Steller: "Nur Immobilientreuhänder hat praktische und theoretische Kenntnisse des Marktes"

Wien (PWK) - Für eine seriöse Immobilienberatung ist praktisches und theoretisches Wissen erforderlich. Diese Anforderung wird am besten von den Immobilientreuhändern abgedeckt. Für eine rein theoretische oder abstrakte Beratung, wie sie von "unabhängigen Immobilienberatern" geboten wird, bestehe am Markt hingegen kein Bedarf, erklärte Bundesinnungsmeister Komm.Rat Gerhard Steller am Dienstag in einem Podiumsgespräch der Akademischen Studiengesellschaft für Immobilien- und Wohnungswesen zum Thema "Brauchen wir unabhängige Immobilienberater?". ****

Aufgrund des technischen Fortschritts, insbesondere im EDV-Bereich (Internet, Immobilienbörsen), ist eine Verlagerung von der reinen Maklertätigkeit zu einer umfassenden Beratung zu erwarten. Dieser Entwicklung wird bei den Immobilienmaklern durch ein österreichweit im Aufbau befindliches Ausbildungssystem (Stichwort Immobilientreuhänderakademie!), das auch die laufende Weiterbildung zum Ziel hat, Rechnung getragen.

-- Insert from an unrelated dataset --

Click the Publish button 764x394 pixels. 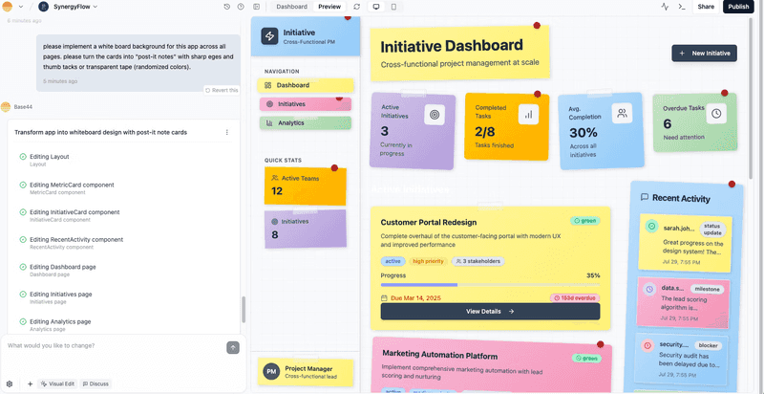738,7
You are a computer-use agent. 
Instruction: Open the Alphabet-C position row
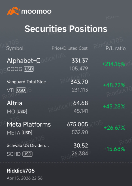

Wie Steller weiters betonte, verknüpft der Immobilientreuhänder technisches, rechtliches, wirtschaftliches und praktisches Fachwissen. Dem "unabhängige Immobilienberater" fehlten hingegen Marktübersicht und praktische Erfahrung, die anfallenden Kosten sind nicht limitiert. "Die Kosten sind jedenfalls zu bezahlen, nicht nur im Erfolgsfall wie beim Makler", erklärte Steller. "Er kann den Kunden nur theoretisch beraten, aber dessen Wünsche nicht umsetzen". Der "unabhängige" Immobilienberater gehe daher an den Bedürfnissen des Marktes vorbei.